I'm going through infidelity at the moment.

I'll admit, I miss my family, I wish I could go back in time and make my relationship better. I wouldn't be here if I acted like a proper man (not saying it gave her the right to do what she done at all, I wouldn't wish it upon anybody). 

Was I scared for my future? Hell yes! Do I still get upset about what my life could've been? Yes! Did I deserve to be cheated on and shown disrespect? Hell no! I've made it this far, so I see it as I'm capable of surviving while dealing with the worst things that can happen to people.

I wish I could spend every night with my family but it's not going to happen. It's something you need to accept, move outside your comfort zone and live. Yes it's tough being alone and thinking about it all, but you need to. There's only so much we can control which is ourselves at the end of the day.

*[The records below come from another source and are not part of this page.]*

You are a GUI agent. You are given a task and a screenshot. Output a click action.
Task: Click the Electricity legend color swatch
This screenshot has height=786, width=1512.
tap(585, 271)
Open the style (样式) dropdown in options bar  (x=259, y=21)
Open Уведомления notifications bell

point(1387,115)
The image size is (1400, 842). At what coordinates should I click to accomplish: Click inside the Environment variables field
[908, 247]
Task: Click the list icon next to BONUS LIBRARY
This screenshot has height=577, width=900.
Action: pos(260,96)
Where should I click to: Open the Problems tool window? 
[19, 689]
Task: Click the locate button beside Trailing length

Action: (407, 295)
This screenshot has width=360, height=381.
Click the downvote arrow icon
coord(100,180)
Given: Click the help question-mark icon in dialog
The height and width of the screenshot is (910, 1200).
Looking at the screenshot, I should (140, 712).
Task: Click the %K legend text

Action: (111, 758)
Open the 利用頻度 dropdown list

Some people get lost and never come back, you learn and move on


----------



## Satya (Jun 22, 2012)

@SUCKA, what's your husband been doing (actions) to demonstrate his REMORSE?

Also, consider the great possibility that he'd have never told you about this of you hadn't caught him and forced a confession.

He wanted this affair.


----------



## SUCKA (Feb 5, 2018)

He surely did and acted in a way that was very self centered. Def part of me wants to forgive him bc my life does not need any more disruption. Ive had many things happen at once and I am not sure I have the strength to walk away right now. Lets face it he takes care of number one. But my reality is that I depend on him daily for rides to school practices etc. Like a roommate I guess. It just really sucks to find out the person who you thought loves and cares for you doesnt really love you at all. I am thinking about waiting til the summer and making a decision. That will give me time to cool off and develop a plan. I have all the documentation I need to prove what he was doing.


----------



## SUCKA (Feb 5, 2018)

He is remorseful. You know punches walls, broke his hand by slamming on counter and very angry at self. Ive never seen him do so much housework. One good aspect !


----------



## Andy1001 (Jun 29, 2016)

SUCKA said:


> He is remorseful. You know punches walls, broke his hand by slamming on counter and very angry at self. Ive never seen him do so much housework. One good aspect ![/QUOTE
> That’s not remorse,it’s guilt. There’s a big difference.


----------



## Rhubarb (Dec 1, 2017)

SUCKA said:


> He surely did and acted in a way that was very self centered. Def part of me wants to forgive him bc my life does not need any more disruption. Ive had many things happen at once and I am not sure I have the strength to walk away right now.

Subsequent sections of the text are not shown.